• Required work
**a.** In the essay on purity culture, list every action named under step one as a way to understand how important these issues are for someone with reproductive illness.
**b.** Duplicate the stretch of the essay on purity culture from "By: Lea Ervin" through "weren’t having sex.", word for word.
───── Page text ─────
Each week the Reckon Women newsletter includes a column from women in the South, in collaboration with See Jane Write. Click here to join the Reckon Women Facebook group.
By: Lea Ervin
Growing up, I didn’t have a purity ring, nor did I attend an elaborate ball pledging my purity until marriage to my father. Thank God for that because it is weird. However, I was raised a Catholic in the South. Purity wasn’t a pledge; it was understood. Reflecting on it now, I see the dangers that such a culture can impress upon young women compounded with fear of disappointing one’s family and future husband.
In my own experience, purity culture landed me in countless emergency rooms and operation rooms due to advanced endometriosis. How is this connected? Because of purity culture I didn’t get the medical help I needed when I needed it. Virgins didn’t need a women’s health specialist because they didn’t need birth control and you didn’t need birth control if you weren’t having sex.
I didn’t need birth control. I needed treatment for an advanced, incurable disease that affects 176 million women worldwide, one in ten in the United States. I am a Ph.D. student at the University of Alabama, Birmingham, and I’ve centered my work on endometriosis awareness. One of the observations I’ve made is that purity culture and respectability culture are dangerous to young women regarding reproductive illness.
First, it can prolong an aggressive disease like endometriosis and cause irreparable damage to the reproductive and surrounding organs. Second, it can make one feel shame when discussing the illness with family and friends since “good Southern girls” don’t talk about such things.
It’s time for the years of “grinning and bearing” to come to an end. We must reframe how we approach women’s health within purity culture. In Majo Molfino’s book Breaking the Good Girl Myth, Molfino introduces design thinking, which helps us to reframe problems and make them work better for one’s needs. Albeit it was created for design projects, it works well with solving societal and cultural issues. It consists of five steps that allow someone to take an active role in reframing and reevaluating.
Step one: Seek a deeper understanding.
According to Molfino, the key here is developing empathy. Becoming empathetic towards one with reproductive illness is the first step in recognizing and seeing them as a human being and not a prize for a future spouse. Listening, researching symptoms, and accompanying the patient to doctor’s visits is the first step in understanding how important these issues are. What good are purity and respectability if one’s quality of life is terrible?
Step two: Open your mind.
───── Given information ─────
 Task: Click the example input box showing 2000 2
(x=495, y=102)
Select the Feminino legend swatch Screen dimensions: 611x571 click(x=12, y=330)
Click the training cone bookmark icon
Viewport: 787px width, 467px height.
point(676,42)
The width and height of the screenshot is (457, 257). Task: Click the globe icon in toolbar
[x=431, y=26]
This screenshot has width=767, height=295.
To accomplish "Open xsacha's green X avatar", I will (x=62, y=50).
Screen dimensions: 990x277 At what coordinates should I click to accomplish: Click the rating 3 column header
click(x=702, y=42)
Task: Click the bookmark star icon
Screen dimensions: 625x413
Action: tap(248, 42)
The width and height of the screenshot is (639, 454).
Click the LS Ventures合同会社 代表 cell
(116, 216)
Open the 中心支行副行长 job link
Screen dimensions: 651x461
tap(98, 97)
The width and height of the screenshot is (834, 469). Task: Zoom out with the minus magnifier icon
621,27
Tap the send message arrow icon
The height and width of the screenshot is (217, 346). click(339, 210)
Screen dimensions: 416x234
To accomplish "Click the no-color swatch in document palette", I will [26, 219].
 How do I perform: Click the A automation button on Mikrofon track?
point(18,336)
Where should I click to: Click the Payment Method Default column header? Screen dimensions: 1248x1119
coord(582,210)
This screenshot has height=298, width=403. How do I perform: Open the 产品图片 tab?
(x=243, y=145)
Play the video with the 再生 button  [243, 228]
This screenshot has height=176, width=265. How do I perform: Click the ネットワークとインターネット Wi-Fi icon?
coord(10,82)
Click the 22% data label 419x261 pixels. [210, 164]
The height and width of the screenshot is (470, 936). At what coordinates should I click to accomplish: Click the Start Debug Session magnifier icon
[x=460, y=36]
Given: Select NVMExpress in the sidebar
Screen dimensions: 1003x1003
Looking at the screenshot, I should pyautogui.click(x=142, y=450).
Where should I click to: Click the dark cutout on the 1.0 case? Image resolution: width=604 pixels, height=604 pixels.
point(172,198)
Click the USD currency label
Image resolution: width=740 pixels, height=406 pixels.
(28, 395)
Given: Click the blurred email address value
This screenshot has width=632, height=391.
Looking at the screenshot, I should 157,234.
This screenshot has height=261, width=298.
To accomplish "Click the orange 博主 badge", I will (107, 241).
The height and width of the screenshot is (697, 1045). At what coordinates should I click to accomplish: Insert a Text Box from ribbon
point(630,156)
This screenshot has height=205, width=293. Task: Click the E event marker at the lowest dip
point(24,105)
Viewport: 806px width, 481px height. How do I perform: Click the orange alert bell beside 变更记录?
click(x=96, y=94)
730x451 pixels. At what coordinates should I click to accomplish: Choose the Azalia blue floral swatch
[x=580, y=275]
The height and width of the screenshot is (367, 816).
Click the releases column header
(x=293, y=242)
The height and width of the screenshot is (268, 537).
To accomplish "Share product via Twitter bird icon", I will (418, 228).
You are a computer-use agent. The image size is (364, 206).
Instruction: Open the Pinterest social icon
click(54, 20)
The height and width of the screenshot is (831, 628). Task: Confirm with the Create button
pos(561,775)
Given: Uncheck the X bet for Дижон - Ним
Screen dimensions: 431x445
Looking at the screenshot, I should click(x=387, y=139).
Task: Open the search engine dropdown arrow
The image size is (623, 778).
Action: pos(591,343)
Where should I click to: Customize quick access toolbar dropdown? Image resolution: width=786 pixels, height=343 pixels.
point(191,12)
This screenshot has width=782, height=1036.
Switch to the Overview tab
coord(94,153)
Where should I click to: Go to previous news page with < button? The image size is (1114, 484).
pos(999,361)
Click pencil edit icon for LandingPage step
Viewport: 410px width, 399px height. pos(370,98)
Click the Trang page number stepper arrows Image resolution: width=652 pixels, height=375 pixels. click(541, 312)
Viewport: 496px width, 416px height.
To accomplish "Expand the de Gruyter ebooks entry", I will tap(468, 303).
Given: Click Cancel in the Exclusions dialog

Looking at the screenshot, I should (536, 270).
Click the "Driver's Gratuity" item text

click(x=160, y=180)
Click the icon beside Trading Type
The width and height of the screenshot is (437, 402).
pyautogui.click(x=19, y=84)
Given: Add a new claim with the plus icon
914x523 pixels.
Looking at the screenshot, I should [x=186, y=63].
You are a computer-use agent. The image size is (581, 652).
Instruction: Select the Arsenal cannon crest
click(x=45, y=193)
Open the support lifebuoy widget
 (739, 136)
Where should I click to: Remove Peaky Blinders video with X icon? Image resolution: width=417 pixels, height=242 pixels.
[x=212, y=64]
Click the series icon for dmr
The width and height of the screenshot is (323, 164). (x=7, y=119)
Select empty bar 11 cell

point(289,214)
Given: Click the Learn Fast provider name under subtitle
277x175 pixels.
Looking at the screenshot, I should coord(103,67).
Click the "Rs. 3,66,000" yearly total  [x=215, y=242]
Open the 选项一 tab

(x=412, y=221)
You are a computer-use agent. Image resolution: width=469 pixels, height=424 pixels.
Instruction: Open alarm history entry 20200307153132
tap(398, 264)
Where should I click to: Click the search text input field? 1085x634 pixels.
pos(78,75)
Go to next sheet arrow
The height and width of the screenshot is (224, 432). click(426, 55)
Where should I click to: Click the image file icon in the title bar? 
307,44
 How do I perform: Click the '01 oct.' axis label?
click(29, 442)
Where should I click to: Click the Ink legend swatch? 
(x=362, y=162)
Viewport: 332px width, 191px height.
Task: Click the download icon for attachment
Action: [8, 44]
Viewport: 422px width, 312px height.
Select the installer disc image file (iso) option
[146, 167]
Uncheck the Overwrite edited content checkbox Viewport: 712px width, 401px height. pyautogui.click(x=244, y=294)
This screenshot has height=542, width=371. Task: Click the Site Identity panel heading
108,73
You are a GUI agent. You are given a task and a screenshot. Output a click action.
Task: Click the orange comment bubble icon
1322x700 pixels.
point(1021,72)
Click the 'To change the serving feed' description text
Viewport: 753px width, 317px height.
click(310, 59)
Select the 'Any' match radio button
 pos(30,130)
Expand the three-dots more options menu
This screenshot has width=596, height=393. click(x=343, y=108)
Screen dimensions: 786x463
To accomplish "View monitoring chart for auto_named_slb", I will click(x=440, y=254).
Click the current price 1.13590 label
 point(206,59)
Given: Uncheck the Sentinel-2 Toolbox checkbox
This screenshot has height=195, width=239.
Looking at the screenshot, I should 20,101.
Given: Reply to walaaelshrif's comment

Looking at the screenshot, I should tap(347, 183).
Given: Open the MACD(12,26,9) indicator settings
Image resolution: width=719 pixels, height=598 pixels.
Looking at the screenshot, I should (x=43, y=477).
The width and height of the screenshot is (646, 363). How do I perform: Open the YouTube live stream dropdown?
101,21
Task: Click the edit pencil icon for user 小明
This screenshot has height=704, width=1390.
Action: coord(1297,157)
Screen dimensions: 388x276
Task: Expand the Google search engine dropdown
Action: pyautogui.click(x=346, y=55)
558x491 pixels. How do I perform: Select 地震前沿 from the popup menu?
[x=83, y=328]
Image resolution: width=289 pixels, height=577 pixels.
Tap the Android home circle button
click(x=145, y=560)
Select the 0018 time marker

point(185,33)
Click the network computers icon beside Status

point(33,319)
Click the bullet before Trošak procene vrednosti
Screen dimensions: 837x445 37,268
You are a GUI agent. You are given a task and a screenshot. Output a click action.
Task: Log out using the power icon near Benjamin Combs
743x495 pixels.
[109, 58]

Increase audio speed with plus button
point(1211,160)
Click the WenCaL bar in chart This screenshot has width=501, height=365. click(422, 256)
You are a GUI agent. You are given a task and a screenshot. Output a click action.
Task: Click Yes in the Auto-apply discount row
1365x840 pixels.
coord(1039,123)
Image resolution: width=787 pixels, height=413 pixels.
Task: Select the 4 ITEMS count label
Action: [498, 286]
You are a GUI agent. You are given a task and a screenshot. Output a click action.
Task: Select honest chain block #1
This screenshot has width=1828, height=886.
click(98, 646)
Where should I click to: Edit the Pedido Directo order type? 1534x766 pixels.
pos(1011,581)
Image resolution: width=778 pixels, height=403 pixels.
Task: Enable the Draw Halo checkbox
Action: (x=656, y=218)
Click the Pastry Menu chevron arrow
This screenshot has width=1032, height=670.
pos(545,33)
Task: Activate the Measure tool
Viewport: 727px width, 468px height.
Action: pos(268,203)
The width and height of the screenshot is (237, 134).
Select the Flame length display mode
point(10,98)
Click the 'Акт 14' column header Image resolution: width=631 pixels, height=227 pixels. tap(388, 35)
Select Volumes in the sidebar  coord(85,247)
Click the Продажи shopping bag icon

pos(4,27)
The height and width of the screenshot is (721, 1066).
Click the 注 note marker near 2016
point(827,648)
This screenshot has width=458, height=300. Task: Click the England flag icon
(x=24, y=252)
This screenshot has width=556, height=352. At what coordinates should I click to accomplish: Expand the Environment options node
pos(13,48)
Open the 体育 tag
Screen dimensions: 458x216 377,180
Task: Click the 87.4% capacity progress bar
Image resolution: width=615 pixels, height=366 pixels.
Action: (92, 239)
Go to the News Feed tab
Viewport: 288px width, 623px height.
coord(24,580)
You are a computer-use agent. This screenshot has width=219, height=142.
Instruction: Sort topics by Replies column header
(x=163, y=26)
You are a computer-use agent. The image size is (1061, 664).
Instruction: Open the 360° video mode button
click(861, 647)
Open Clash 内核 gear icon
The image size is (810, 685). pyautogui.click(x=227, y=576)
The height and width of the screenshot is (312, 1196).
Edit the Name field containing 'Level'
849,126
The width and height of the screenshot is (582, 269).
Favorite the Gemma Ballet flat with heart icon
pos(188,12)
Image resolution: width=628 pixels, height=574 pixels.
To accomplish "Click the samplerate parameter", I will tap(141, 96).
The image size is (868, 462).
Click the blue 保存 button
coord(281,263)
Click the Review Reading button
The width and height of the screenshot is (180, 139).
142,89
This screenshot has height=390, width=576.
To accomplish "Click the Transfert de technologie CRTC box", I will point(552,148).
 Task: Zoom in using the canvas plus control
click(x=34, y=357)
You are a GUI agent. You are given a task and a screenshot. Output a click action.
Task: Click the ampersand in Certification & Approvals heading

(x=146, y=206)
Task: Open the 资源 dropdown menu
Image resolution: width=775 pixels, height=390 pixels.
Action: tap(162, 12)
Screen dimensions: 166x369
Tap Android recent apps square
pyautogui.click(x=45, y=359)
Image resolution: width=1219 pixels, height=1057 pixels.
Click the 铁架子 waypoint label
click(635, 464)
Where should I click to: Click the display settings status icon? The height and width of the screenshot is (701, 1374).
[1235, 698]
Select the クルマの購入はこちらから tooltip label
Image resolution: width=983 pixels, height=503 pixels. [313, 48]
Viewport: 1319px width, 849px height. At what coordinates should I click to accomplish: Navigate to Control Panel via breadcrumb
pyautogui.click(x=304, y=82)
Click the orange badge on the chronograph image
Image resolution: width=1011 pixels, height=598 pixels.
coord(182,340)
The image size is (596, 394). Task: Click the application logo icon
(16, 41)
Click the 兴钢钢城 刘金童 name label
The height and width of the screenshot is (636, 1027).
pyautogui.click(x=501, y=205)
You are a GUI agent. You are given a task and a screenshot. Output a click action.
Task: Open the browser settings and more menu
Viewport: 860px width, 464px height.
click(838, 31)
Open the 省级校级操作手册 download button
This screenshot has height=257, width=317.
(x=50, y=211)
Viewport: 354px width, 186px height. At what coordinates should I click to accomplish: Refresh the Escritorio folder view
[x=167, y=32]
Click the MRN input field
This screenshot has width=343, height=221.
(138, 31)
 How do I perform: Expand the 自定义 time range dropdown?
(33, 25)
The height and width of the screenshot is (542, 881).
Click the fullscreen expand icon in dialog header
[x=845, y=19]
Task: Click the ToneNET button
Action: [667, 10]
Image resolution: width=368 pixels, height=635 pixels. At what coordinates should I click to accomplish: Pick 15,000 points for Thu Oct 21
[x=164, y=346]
─────
• Answers provided
**a.**
Listening
Researching symptoms
Accompanying the patient to doctor's visits

**b.**
By: Lea Ervin
Growing up, I didn’t have a purity ring, nor did I attend an elaborate ball pledging my purity until marriage to my father. Thank God for that because it is weird. However, I was raised a Catholic in the South. Purity wasn’t a pledge; it was understood. Reflecting on it now, I see the dangers that such a culture can impress upon young women compounded with fear of disappointing one’s family and future husband.
In my own experience, purity culture landed me in countless emergency rooms and operation rooms due to advanced endometriosis. How is this connected? Because of purity culture I didn’t get the medical help I needed when I needed it. Virgins didn’t need a women’s health specialist because they didn’t need birth control and you didn’t need birth control if you weren’t having sex.